▶ **Records provided**:
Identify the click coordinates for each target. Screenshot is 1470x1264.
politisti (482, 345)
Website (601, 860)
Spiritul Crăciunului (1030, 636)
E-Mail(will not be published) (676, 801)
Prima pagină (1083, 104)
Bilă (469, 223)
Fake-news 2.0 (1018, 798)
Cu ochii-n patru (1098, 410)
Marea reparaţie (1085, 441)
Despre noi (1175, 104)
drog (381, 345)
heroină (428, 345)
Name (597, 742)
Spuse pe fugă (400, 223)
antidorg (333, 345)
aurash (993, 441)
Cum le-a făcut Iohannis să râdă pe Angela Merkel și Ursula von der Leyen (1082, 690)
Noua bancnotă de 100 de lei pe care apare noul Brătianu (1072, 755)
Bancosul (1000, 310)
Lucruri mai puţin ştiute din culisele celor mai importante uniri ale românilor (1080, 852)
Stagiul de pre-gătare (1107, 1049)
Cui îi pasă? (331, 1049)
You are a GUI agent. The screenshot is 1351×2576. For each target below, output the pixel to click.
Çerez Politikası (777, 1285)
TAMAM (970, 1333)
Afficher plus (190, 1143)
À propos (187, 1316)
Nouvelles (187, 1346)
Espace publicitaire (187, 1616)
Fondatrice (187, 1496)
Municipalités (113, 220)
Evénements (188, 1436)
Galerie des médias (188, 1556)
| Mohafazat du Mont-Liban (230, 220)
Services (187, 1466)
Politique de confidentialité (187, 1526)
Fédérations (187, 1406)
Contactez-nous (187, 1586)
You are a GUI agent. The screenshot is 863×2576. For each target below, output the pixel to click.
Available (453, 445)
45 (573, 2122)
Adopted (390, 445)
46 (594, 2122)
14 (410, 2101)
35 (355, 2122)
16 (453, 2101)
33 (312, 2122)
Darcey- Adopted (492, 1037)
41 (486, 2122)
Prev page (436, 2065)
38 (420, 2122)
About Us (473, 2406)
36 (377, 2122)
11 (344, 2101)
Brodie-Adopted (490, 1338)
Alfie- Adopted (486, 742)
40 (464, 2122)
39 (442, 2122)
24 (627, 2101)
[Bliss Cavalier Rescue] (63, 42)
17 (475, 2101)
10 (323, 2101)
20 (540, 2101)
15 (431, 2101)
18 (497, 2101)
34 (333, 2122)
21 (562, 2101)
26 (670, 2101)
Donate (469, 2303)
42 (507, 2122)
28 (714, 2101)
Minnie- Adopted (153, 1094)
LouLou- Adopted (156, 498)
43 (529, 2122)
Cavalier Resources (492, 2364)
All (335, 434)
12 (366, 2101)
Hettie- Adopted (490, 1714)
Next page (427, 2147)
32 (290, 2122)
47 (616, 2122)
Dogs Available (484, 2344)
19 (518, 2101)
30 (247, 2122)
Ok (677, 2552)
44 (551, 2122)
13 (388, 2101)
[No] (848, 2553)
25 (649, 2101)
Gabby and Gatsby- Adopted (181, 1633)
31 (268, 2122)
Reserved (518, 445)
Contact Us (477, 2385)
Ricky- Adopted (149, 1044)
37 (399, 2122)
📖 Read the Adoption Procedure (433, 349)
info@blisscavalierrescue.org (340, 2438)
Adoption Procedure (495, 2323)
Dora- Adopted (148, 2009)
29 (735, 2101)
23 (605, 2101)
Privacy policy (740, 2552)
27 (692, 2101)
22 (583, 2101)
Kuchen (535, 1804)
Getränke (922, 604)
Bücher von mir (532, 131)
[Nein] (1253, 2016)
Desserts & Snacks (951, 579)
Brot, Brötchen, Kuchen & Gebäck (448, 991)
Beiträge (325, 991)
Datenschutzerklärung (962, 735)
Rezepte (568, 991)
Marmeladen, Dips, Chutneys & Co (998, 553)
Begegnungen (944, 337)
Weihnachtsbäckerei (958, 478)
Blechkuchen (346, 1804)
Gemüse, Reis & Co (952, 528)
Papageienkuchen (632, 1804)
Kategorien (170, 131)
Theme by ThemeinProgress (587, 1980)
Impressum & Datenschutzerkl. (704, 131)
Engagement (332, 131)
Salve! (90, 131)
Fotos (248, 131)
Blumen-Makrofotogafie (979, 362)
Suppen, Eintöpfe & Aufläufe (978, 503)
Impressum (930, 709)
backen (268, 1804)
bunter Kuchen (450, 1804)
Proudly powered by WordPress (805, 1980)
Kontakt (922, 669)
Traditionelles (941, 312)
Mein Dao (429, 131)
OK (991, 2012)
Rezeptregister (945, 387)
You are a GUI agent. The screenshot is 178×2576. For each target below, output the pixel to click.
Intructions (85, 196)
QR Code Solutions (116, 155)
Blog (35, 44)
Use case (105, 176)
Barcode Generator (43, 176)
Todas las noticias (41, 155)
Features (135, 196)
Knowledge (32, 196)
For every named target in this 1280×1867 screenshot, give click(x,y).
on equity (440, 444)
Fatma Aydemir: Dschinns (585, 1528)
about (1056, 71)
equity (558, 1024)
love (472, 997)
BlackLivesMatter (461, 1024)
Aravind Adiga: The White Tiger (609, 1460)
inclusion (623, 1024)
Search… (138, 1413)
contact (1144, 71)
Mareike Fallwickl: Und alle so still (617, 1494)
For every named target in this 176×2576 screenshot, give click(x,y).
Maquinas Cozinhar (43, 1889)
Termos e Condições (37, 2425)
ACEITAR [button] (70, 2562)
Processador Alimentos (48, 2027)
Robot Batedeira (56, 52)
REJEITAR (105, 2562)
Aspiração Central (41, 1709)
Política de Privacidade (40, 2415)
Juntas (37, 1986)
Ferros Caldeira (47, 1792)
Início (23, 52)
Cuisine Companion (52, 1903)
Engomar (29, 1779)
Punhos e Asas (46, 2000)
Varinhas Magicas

▶ **Required action**: Restate each record exactly as written.

▶ **Response area**:
Identify the click coordinates for each target. Screenshot is 1470x1264.
politisti (482, 345)
Website (601, 860)
Spiritul Crăciunului (1030, 636)
E-Mail(will not be published) (676, 801)
Prima pagină (1083, 104)
Bilă (469, 223)
Fake-news 2.0 (1018, 798)
Cu ochii-n patru (1098, 410)
Marea reparaţie (1085, 441)
Despre noi (1175, 104)
drog (381, 345)
heroină (428, 345)
Name (597, 742)
Spuse pe fugă (400, 223)
antidorg (333, 345)
aurash (993, 441)
Cum le-a făcut Iohannis să râdă pe Angela Merkel și Ursula von der Leyen (1082, 690)
Noua bancnotă de 100 de lei pe care apare noul Brătianu (1072, 755)
Bancosul (1000, 310)
Lucruri mai puţin ştiute din culisele celor mai importante uniri ale românilor (1080, 852)
Stagiul de pre-gătare (1107, 1049)
Cui îi pasă? (331, 1049)
You are a GUI agent. The screenshot is 1351×2576. For each target below, output the pixel to click.
Çerez Politikası (777, 1285)
TAMAM (970, 1333)
Afficher plus (190, 1143)
À propos (187, 1316)
Nouvelles (187, 1346)
Espace publicitaire (187, 1616)
Fondatrice (187, 1496)
Municipalités (113, 220)
Evénements (188, 1436)
Galerie des médias (188, 1556)
| Mohafazat du Mont-Liban (230, 220)
Services (187, 1466)
Politique de confidentialité (187, 1526)
Fédérations (187, 1406)
Contactez-nous (187, 1586)
You are a GUI agent. The screenshot is 863×2576. For each target below, output the pixel to click.
Available (453, 445)
45 (573, 2122)
Adopted (390, 445)
46 (594, 2122)
14 (410, 2101)
35 (355, 2122)
16 (453, 2101)
33 (312, 2122)
Darcey- Adopted (492, 1037)
41 (486, 2122)
Prev page (436, 2065)
38 (420, 2122)
About Us (473, 2406)
36 (377, 2122)
11 (344, 2101)
Brodie-Adopted (490, 1338)
Alfie- Adopted (486, 742)
40 (464, 2122)
39 (442, 2122)
24 (627, 2101)
[Bliss Cavalier Rescue] (63, 42)
17 (475, 2101)
10 (323, 2101)
20 (540, 2101)
15 (431, 2101)
18 (497, 2101)
34 (333, 2122)
21 (562, 2101)
26 (670, 2101)
Donate (469, 2303)
42 (507, 2122)
28 (714, 2101)
Minnie- Adopted (153, 1094)
LouLou- Adopted (156, 498)
43 (529, 2122)
Cavalier Resources (492, 2364)
All (335, 434)
12 (366, 2101)
Hettie- Adopted (490, 1714)
Next page (427, 2147)
32 (290, 2122)
47 (616, 2122)
Dogs Available (484, 2344)
19 (518, 2101)
30 (247, 2122)
Ok (677, 2552)
44 (551, 2122)
13 (388, 2101)
[No] (848, 2553)
25 (649, 2101)
Gabby and Gatsby- Adopted (181, 1633)
31 (268, 2122)
Reserved (518, 445)
Contact Us (477, 2385)
Ricky- Adopted (149, 1044)
37 (399, 2122)
📖 Read the Adoption Procedure (433, 349)
info@blisscavalierrescue.org (340, 2438)
Adoption Procedure (495, 2323)
Dora- Adopted (148, 2009)
29 (735, 2101)
23 (605, 2101)
Privacy policy (740, 2552)
27 (692, 2101)
22 (583, 2101)
Kuchen (535, 1804)
Getränke (922, 604)
Bücher von mir (532, 131)
[Nein] (1253, 2016)
Desserts & Snacks (951, 579)
Brot, Brötchen, Kuchen & Gebäck (448, 991)
Beiträge (325, 991)
Datenschutzerklärung (962, 735)
Rezepte (568, 991)
Marmeladen, Dips, Chutneys & Co (998, 553)
Begegnungen (944, 337)
Weihnachtsbäckerei (958, 478)
Blechkuchen (346, 1804)
Gemüse, Reis & Co (952, 528)
Papageienkuchen (632, 1804)
Kategorien (170, 131)
Theme by ThemeinProgress (587, 1980)
Impressum & Datenschutzerkl. (704, 131)
Engagement (332, 131)
Salve! (90, 131)
Fotos (248, 131)
Blumen-Makrofotogafie (979, 362)
Suppen, Eintöpfe & Aufläufe (978, 503)
Impressum (930, 709)
backen (268, 1804)
bunter Kuchen (450, 1804)
Proudly powered by WordPress (805, 1980)
Kontakt (922, 669)
Traditionelles (941, 312)
Mein Dao (429, 131)
OK (991, 2012)
Rezeptregister (945, 387)
You are a GUI agent. The screenshot is 178×2576. For each target below, output the pixel to click.
Intructions (85, 196)
QR Code Solutions (116, 155)
Blog (35, 44)
Use case (105, 176)
Barcode Generator (43, 176)
Todas las noticias (41, 155)
Features (135, 196)
Knowledge (32, 196)
For every named target in this 1280×1867 screenshot, give click(x,y).
on equity (440, 444)
Fatma Aydemir: Dschinns (585, 1528)
about (1056, 71)
equity (558, 1024)
love (472, 997)
BlackLivesMatter (461, 1024)
Aravind Adiga: The White Tiger (609, 1460)
inclusion (623, 1024)
Search… (138, 1413)
contact (1144, 71)
Mareike Fallwickl: Und alle so still (617, 1494)
For every named target in this 176×2576 screenshot, give click(x,y).
Maquinas Cozinhar (43, 1889)
Termos e Condições (37, 2425)
ACEITAR [button] (70, 2562)
Processador Alimentos (48, 2027)
Robot Batedeira (56, 52)
REJEITAR (105, 2562)
Aspiração Central (41, 1709)
Política de Privacidade (40, 2415)
Juntas (37, 1986)
Ferros Caldeira (47, 1792)
Início (23, 52)
Cuisine Companion (52, 1903)
Engomar (29, 1779)
Punhos e Asas (46, 2000)
Varinhas Magicas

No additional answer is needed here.